TASK DETAILS
Once you have found the line with "The image size" in the records below, retype it and every line after it to the end exactly, with no pictures and nothing more.

DATA FOR THIS EXERCISE Start Marker

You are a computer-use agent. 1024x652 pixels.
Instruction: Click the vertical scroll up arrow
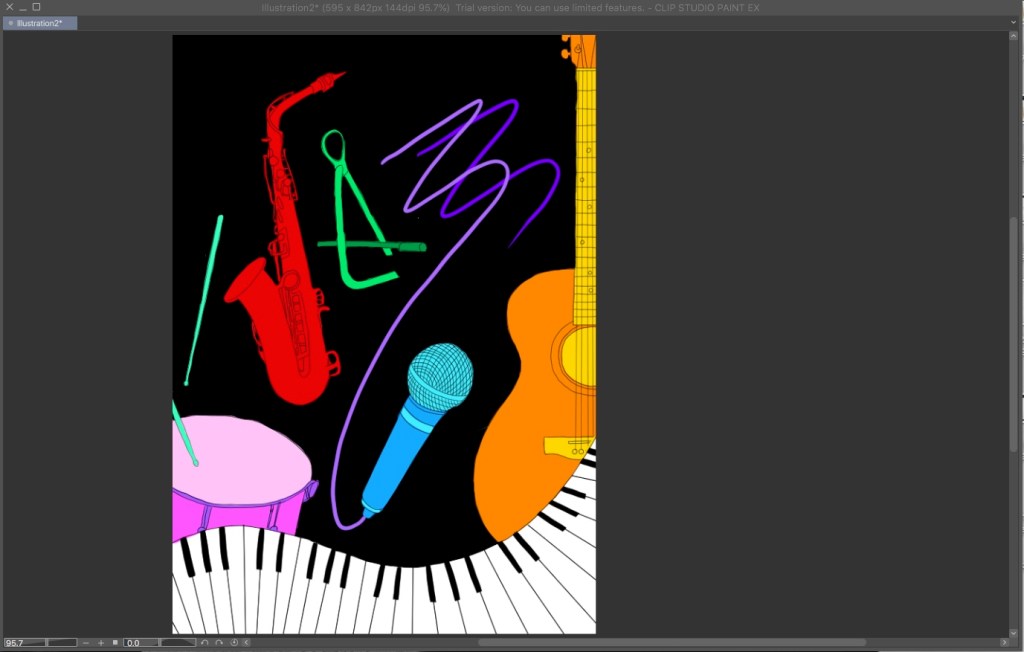coord(1012,38)

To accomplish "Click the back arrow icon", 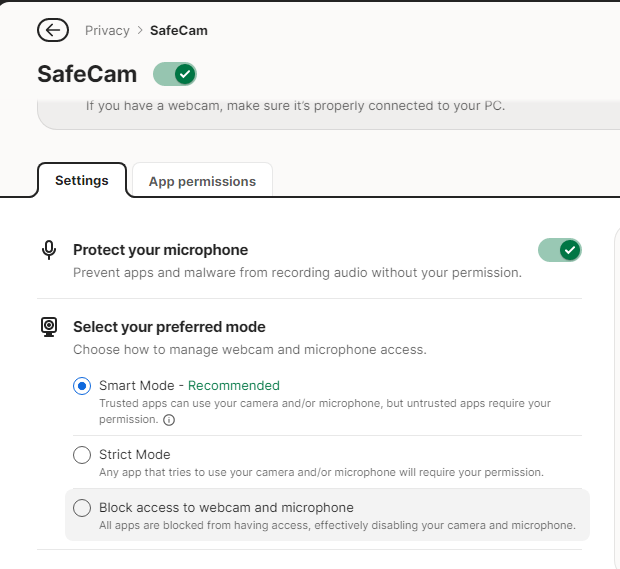I will [x=52, y=30].
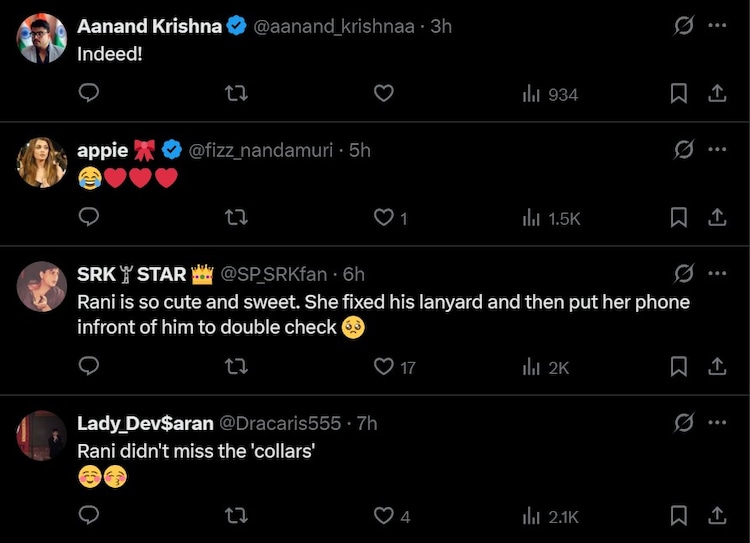View analytics showing 934 views
Viewport: 750px width, 543px height.
pos(550,94)
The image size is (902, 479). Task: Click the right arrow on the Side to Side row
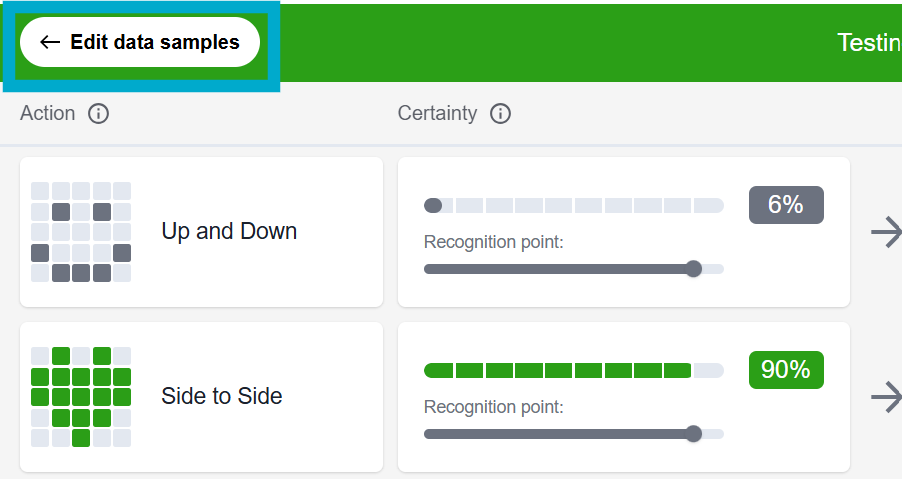tap(886, 397)
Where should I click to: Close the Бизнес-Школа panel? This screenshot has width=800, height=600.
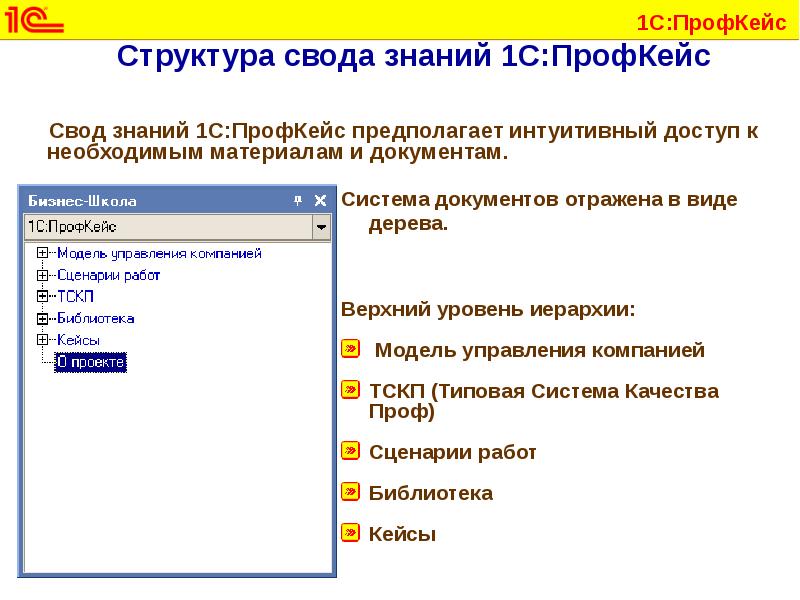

DATA FOR THIS EXERCISE End Marker

RESPONSE AREA
The image size is (902, 479). Task: Click the right arrow on the Side to Side row
tap(886, 397)
Where should I click to: Close the Бизнес-Школа panel? This screenshot has width=800, height=600.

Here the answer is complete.